Хотя поначалу неясно, чего бояться. Снов? Природы? А в ней что страшного? Почему Триер наводит камеру на стебли невинных васильков в вазе, укрупняя их до размеров мрачной лесной чащи и сопровождая эту панораму многозначительно-угрожающим скрежетом? Жена заявляет, что земля горит под ногами, демонстрируя красные ступни – то ли натертые, то ли, в самом деле, обожженные, но муж этого не чувствует. Она рассказывает, как минувшим летом слышала в лесу навязчивый плач неизвестного ребенка – но что мешает принять рассказ за тривиальный женский невроз? Лес шумит, деревья скрипят, желуди падают с ветвей вековых дубов: “Природа – церковь Сатаны”, заявляет жена. Муж пожимает плечами с ухмылкой: что за бред! Чтобы погасить высокомерие, придется жахнуть его поленом между ног, оглушить до потери сознания – оно, сознание, и мешает понять, что речь идет не о природе снаружи, а о природе внутри. “Антихрист” – путеводитель по ВНУТРЕННЕЙ ИМПЕРИИ. Природа непобедима. Зов плоти заставляет забыть о разуме, о любви, о нежности, о семье. Ребенок погиб не по недосмотру: жена видела, как он залезал на подоконник, и это лишь обострило наслаждение. Он убран со сцены, как единственное оправдание основного инстинкта, известное цивилизации, – деторождение, продолжение рода, создание ячейки общества. Инстинкты обходятся без причин. Их питает природа. Единственный способ их обуздать – физическое же насилие. Триер калечит именно половые органы героев не для того, чтобы скандализировать публику: похоть усмиряется оскоплением, никак иначе.

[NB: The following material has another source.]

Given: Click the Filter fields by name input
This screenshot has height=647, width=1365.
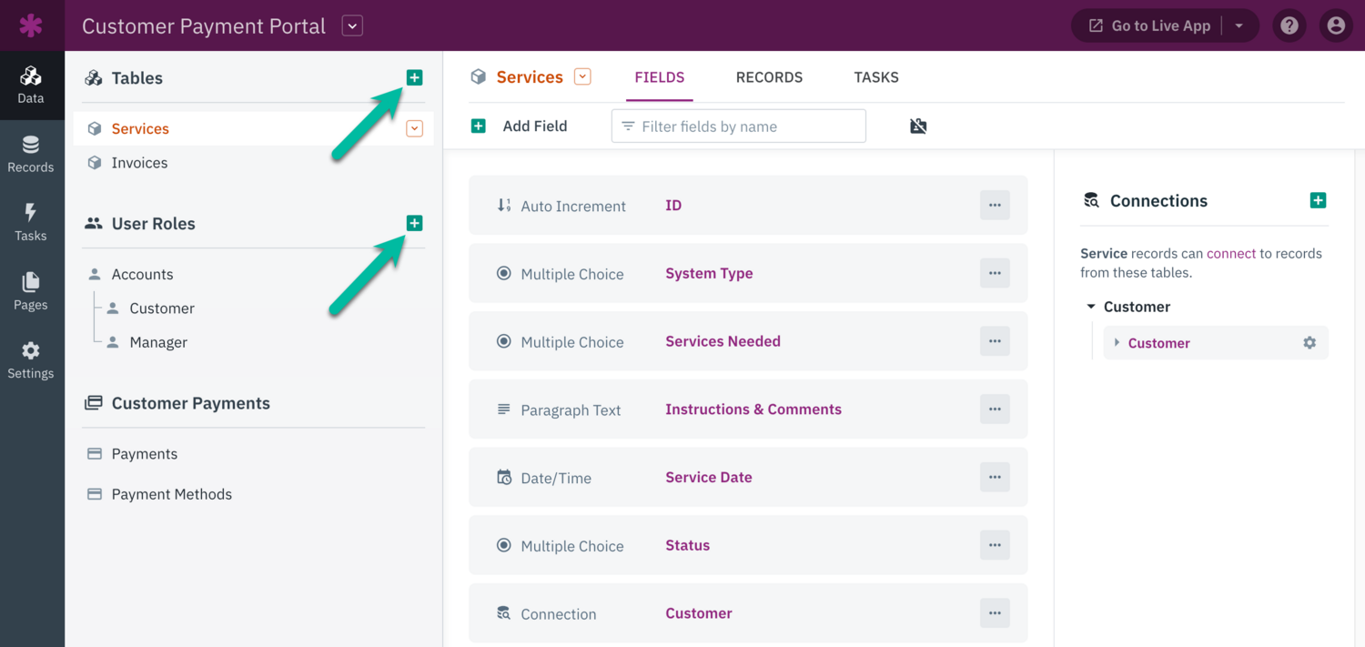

Кроме Тарковского, Триер поминал всуе Бергмана и Стриндберга – дескать, “Антихрист” это “Сцены из семейной жизни”, пересказанные в манере “Пляски смерти”; в продолжение скандинавской темы возникал в обсуждении фильма и “Крик” Мунка. Хотя живописная техника Мунка занимает Триера куда меньше, чем звучание немого вопля с картины. Того самого – необъяснимого, то жалобного, то глумливого плача, что разносится над лесом. В “Антихристе” режиссер забирается в недра коллективного бессознательного, хирургическим методом удаляя излишние наслоения, одно за другим. Начинает с современной культуры отношений, равенства полов и главенства здравого смысла – который не мешает героине биться до беспамятства головой об унитаз после смерти сына. Затем из XX века прыгает в XIX – природа, романтизм, ни тебе электричества, ни телефона; чистые братья Гримм (называл Триер “Антихриста” и “сказкой детям до 18-ти”). Именно романтики первыми уравняли сексуальное влечение и любовь, так четко разделенные эпохой Просвещения. Но Триер копает глубже, он вспоминает барокко, в котором похоть была нераздельно связана с искушением и грехом. Недаром за кадром звучит слезная ария из “Ринальдо” Генделя, сюжет которой– соблазнение целомудренных рыцарей христианского воинства волшебницей-колдуньей. А оттуда недалеко до средневекового “Молота ведьм”, в котором женщина прямо провозглашалась сосудом порока и орудием диавола. Таких только на костре жечь… что и делает со своей женой цивилизованный психотерапевт в финале “Антихриста”, приняв причастие церкви Сатаны. Но и задолго до того ясно, к чему дело идет. Путешествие в Эдем – не что иное, как обратная эволюция. Сначала на поезде и машине, потом пешком через лес – к домику без водопровода, электричества и телефона. А на чердаке по стенам развешаны средневековые гравюры, на которых бесконечно пытают женщин. Среди них – невиданный рогатый идол с женской грудью.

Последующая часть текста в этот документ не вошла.